Les féministes, par contre, se sont divisées. Certaines, comme Elizabeth Stuart Phelps ou Madeleine Pelletier, ont vu dans la culotte (et le corset) une nouvelle chaîne patriarcale. D’autres, comme Susan B. Anthony ou Hubertine Auclert, ont tenté d’y voir un outil d’émancipation pratique. Mais toutes avaient compris que les vêtements n’étaient pas neutres : ils disaient la place qu’on assignait au corps féminin — entre pudeur forcée et contrôle social.
La mode, ce cheval de Troie du patriarcat
La médecine n’a pas suffi à imposer la culotte. Le féminisme non plus. C’est la mode qui a fait le travail. Paul Poiret et les grands couturiers du début du XXᵉ siècle ont compris le filon : ce qui se vend, ce n’est pas la santé, c’est le désir. Ils ont donc travesti la contrainte en raffinement, l’enfermement en élégance.
La culotte devint alors désirable. Les magazines féminins en firent un symbole de modernité, de luxe, de féminité... tout en coupant littéralement les femmes de leur sexe.
Ensuite, c’est la guerre qui a scellé le sort de la liberté féminine. Pendant la Première Guerre mondiale, la culotte s’est imposée dans les usines, dans les champs, dans les uniformes. La femme nouvelle — celle qui travaille, qui bouge — devait être "pratique", porter un pantalon et pour cela, il fallait une culotte. Le corps devait se faire fonctionnel, discipliné. Le tissu remplaçait la peau.
Une révolution à l’envers
Ainsi, ce qui avait commencé comme un instrument de contrôle s’est travesti en symbole d’émancipation. Mais derrière le discours de progrès, la réalité demeure : la culotte isole les femmes d’elles-mêmes. Elle neutralise la vulve, anesthésie la sensation, met à distance le désir.

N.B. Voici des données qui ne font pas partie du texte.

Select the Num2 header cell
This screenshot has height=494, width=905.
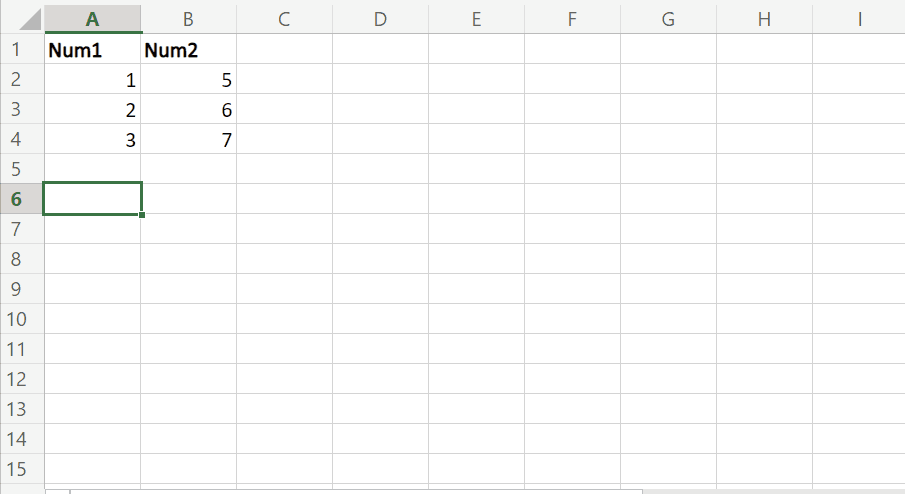point(189,50)
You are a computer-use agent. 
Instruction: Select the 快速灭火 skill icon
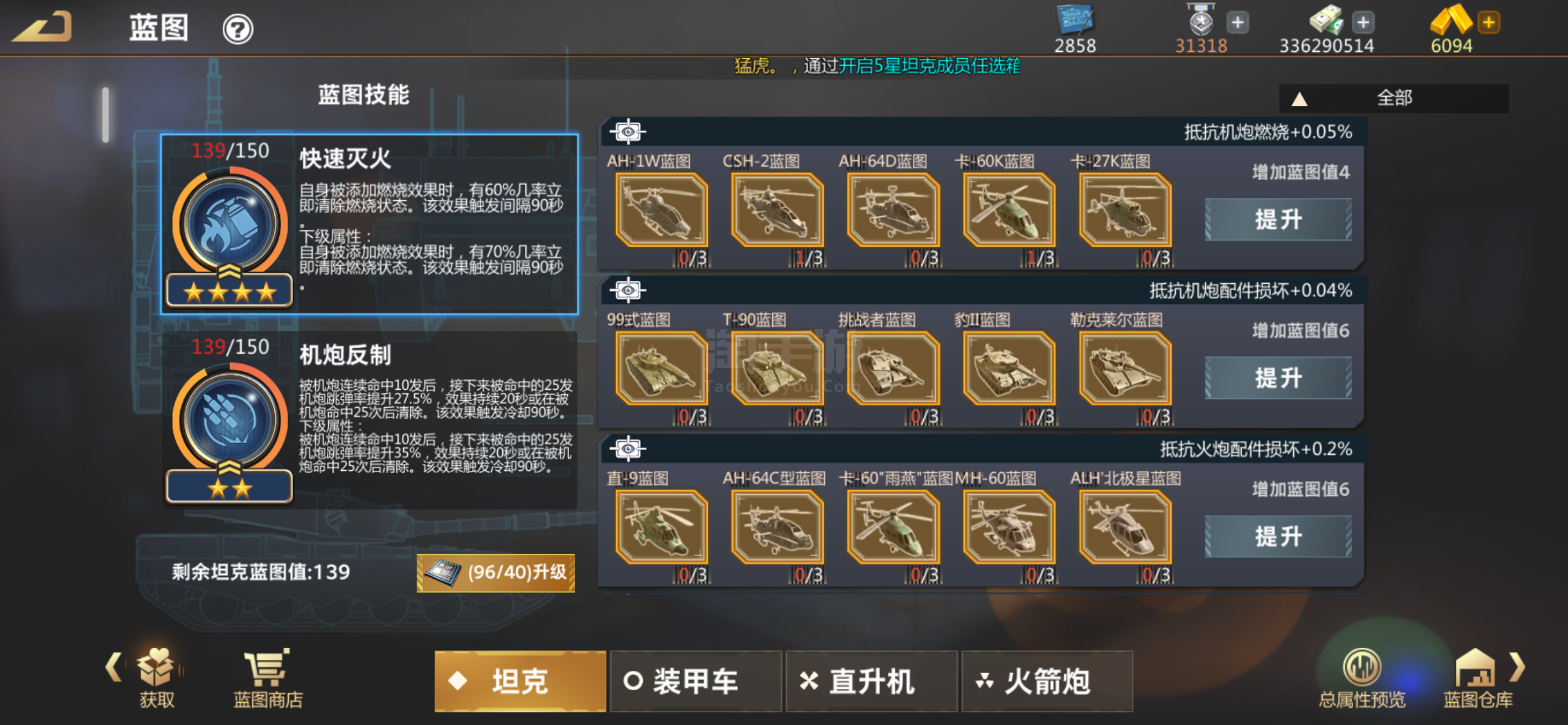(230, 226)
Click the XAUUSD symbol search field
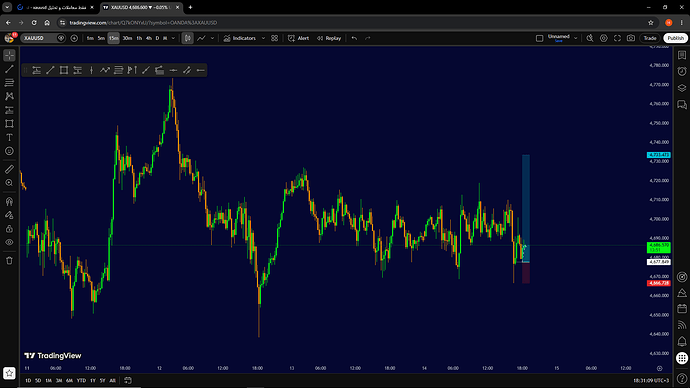 tap(39, 38)
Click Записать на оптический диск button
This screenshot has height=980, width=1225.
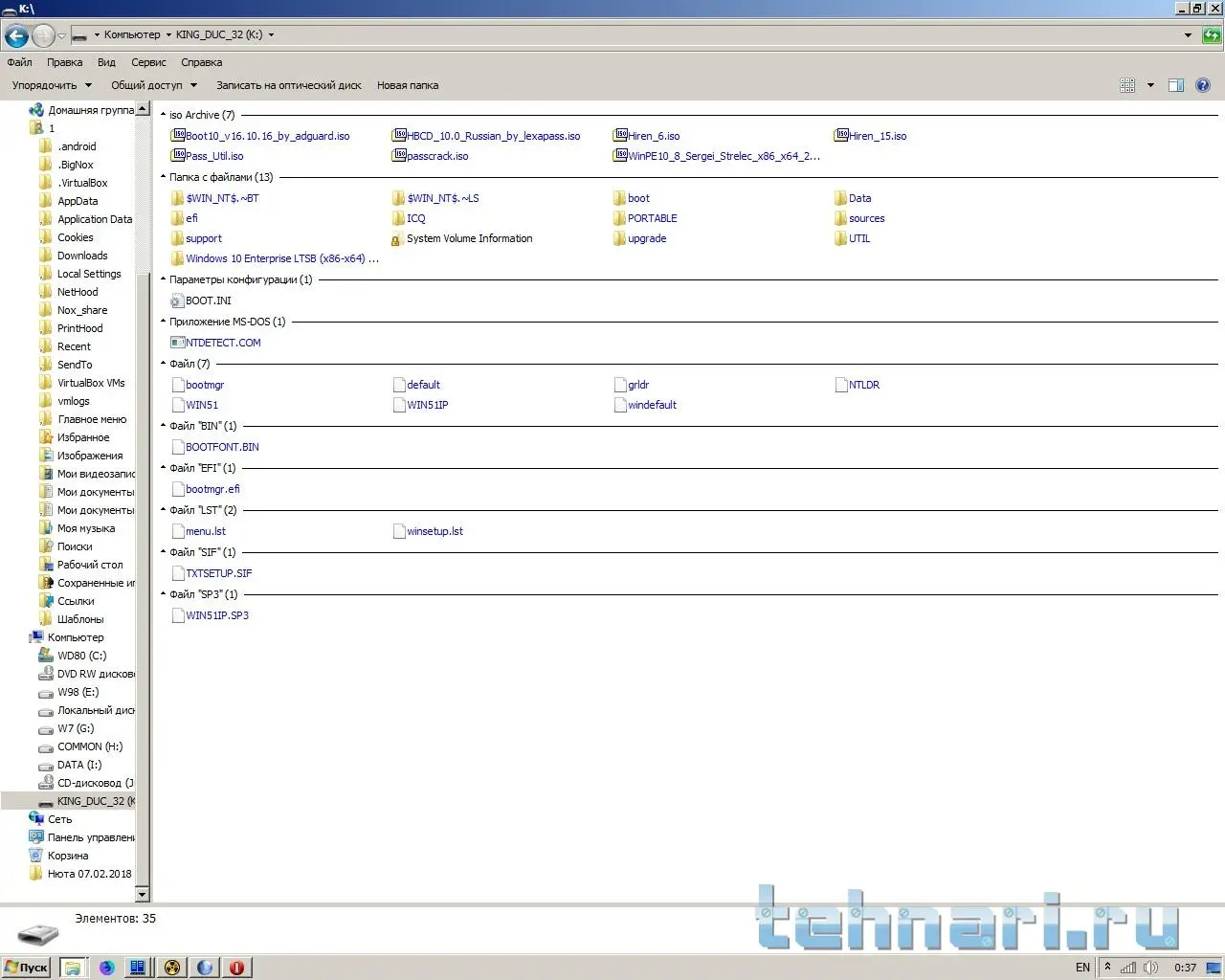tap(289, 85)
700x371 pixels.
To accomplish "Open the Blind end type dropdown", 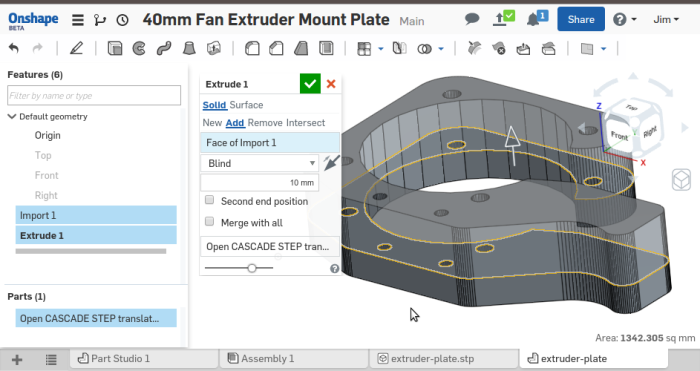I will [x=260, y=163].
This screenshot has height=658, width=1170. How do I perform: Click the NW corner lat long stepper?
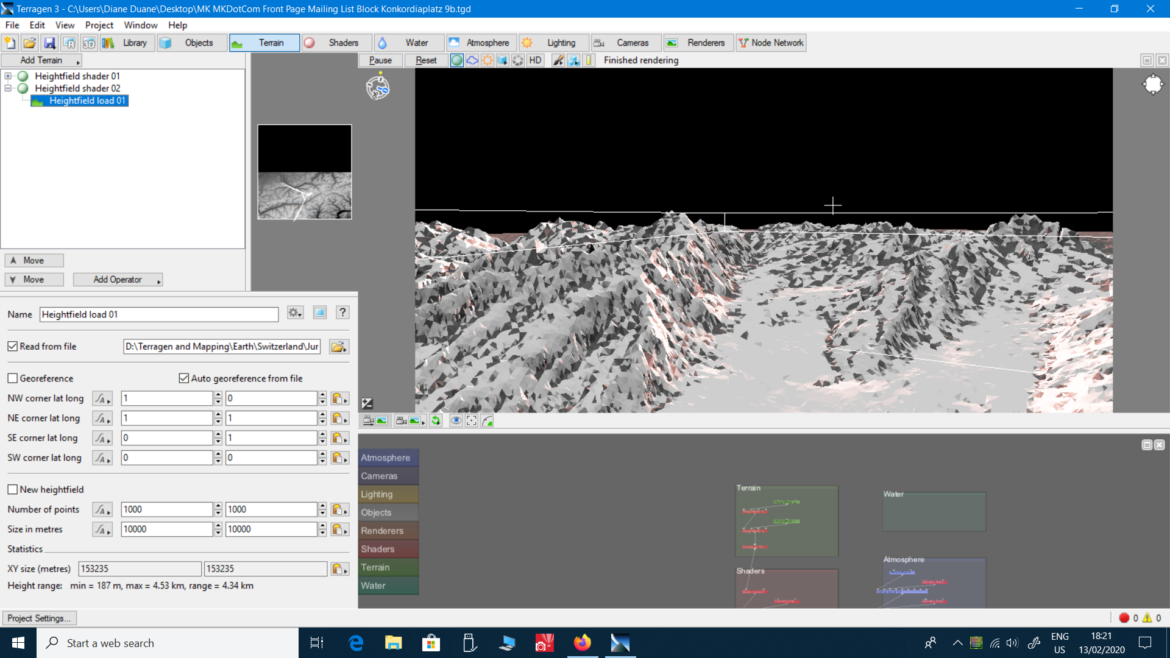coord(220,398)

Et lorsque le collant est venu s’y ajouter, le lien entre le sexe et le monde s’est définitivement refermé. Ce n’était plus la femme libre et sensuelle des siècles passés — c’était la femme propre, disciplinée, socialement acceptable. Une femme qui ne sent plus, qui ne s’écoute plus.
Rouvrir la brèche
Aujourd’hui, quelques marques de lingerie érotique réinventent les culottes ouvertes, celles qui laissent respirer, sentir, frôler. Ce n’est pas un hasard. Ces pièces ne sont pas de simples jeux sexuels : elles ravivent un savoir ancien, une liberté perdue.
Elles réconcilient le corps féminin avec lui-même, sans barrière de coton ni injonction hygiénique.

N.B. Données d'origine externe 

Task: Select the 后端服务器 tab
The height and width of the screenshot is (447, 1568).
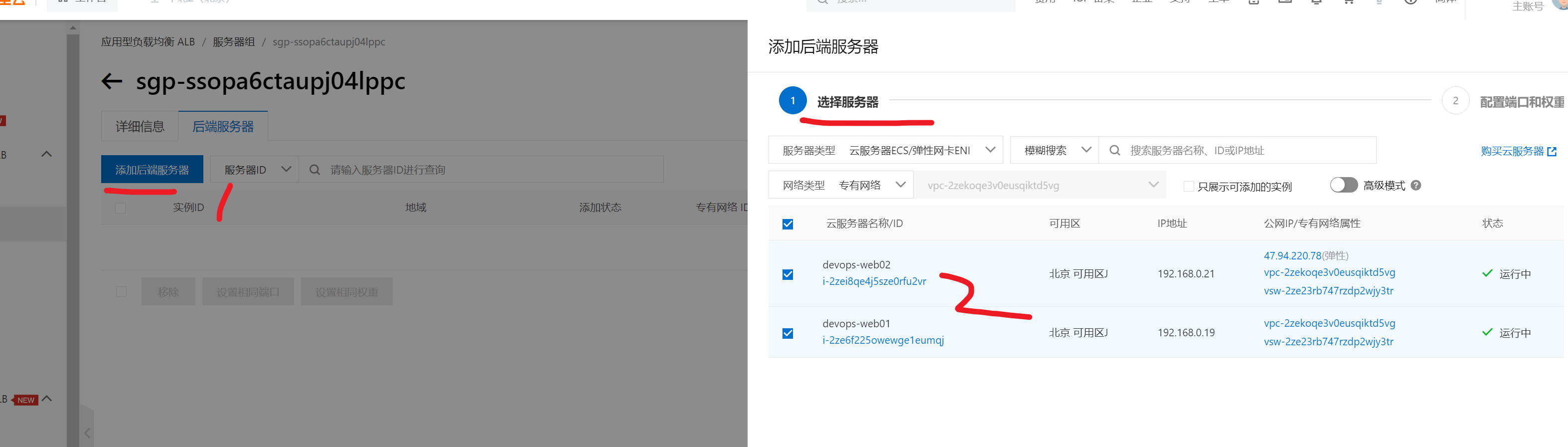Action: pyautogui.click(x=223, y=127)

Avant de les juger ces sous-vêtements provocants, il faut peut-être se demander si, au fond, ils ne sont pas plutôt un geste politique ?
Refuser la culotte, c’est refuser le contrôle. C’est dire non à des siècles d’enfermement textile, à cette injonction d’être propre, sage, couverte. C’est renouer avec une mémoire oubliée du corps libre, du sexe vivant, du plaisir sans entrave et les culottes ouvertes sont peut-être le souvenir vibrant d’un temps où les femmes n’étaient pas coupées d’elles-mêmes — et une invitation à retrouver, un jour, le goût simple et subversif de l’air sur la peau.